Mycenaean Greece (or the Mycenaean civilization) was the last phase of the Bronze Age in ancient Greece, spanning the period from approximately 1750 to 1050 BC. It represents the first advanced and distinctively Greek civilization in mainland Greece with its palatial states, urban organization, works of art, and writing system. The Mycenaeans were mainland Greek peoples who were likely stimulated by their contact with insular Minoan Crete and other Mediterranean cultures to develop a more sophisticated sociopolitical culture of their own. The most prominent site was Mycenae, after which the culture of this era is named. Other centers of power that emerged included Pylos, Tiryns, and Midea in the Peloponnese, Orchomenos, Thebes, and Athens in Central Greece, and Iolcos in Thessaly. Mycenaean settlements also appeared in Epirus, Macedonia, on islands in the Aegean Sea, on the south-west coast of Asia Minor, and on Cyprus, while Mycenaean-influenced settlements appeared in the Levant and Italy.

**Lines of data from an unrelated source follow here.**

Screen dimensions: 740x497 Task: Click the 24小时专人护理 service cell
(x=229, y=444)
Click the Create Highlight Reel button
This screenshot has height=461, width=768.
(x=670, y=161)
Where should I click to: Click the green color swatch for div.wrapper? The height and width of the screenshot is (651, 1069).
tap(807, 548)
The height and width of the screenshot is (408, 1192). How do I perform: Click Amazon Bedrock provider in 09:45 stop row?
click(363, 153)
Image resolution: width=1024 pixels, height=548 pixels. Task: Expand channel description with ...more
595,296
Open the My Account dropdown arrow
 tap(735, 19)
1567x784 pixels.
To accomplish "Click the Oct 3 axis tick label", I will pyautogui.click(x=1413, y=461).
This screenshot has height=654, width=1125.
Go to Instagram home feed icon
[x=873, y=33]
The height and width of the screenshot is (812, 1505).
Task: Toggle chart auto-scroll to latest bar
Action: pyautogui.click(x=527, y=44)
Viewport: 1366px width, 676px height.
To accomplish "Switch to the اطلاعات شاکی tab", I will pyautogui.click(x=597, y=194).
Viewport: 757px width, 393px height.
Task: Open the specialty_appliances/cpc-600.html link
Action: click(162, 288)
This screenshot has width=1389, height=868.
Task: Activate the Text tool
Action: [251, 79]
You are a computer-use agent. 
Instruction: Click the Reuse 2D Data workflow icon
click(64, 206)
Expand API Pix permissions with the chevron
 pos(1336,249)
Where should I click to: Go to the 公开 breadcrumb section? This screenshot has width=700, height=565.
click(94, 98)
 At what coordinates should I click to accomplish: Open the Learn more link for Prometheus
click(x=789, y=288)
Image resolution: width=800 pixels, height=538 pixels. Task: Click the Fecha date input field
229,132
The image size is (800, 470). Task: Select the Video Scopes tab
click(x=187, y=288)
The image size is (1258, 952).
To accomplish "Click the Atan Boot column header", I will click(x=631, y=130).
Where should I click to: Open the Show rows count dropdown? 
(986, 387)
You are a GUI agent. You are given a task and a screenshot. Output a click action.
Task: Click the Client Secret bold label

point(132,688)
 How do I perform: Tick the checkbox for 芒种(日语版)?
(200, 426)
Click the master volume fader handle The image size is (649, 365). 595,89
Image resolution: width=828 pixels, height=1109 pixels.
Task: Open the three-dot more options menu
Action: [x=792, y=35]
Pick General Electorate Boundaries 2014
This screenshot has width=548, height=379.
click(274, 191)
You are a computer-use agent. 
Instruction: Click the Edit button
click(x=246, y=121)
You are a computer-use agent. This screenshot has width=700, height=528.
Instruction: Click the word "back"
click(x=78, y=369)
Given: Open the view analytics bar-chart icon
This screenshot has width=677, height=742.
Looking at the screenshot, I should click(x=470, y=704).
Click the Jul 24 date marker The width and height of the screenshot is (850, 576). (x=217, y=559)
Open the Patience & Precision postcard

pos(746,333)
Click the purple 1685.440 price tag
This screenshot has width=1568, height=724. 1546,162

The Mycenaean Greeks introduced several innovations in the fields of engineering, architecture and military infrastructure, while trade over vast areas of the Mediterranean was essential for the Mycenaean economy. Their syllabic script, Linear B, offers the first written records of the Greek language, and their religion already included several deities also to be found in the Olympic pantheon. Mycenaean Greece was dominated by a warrior elite society and consisted of a network of palace-centered states that developed rigid hierarchical, political, social, and economic systems. At the head of this society was the king, known as a wanax.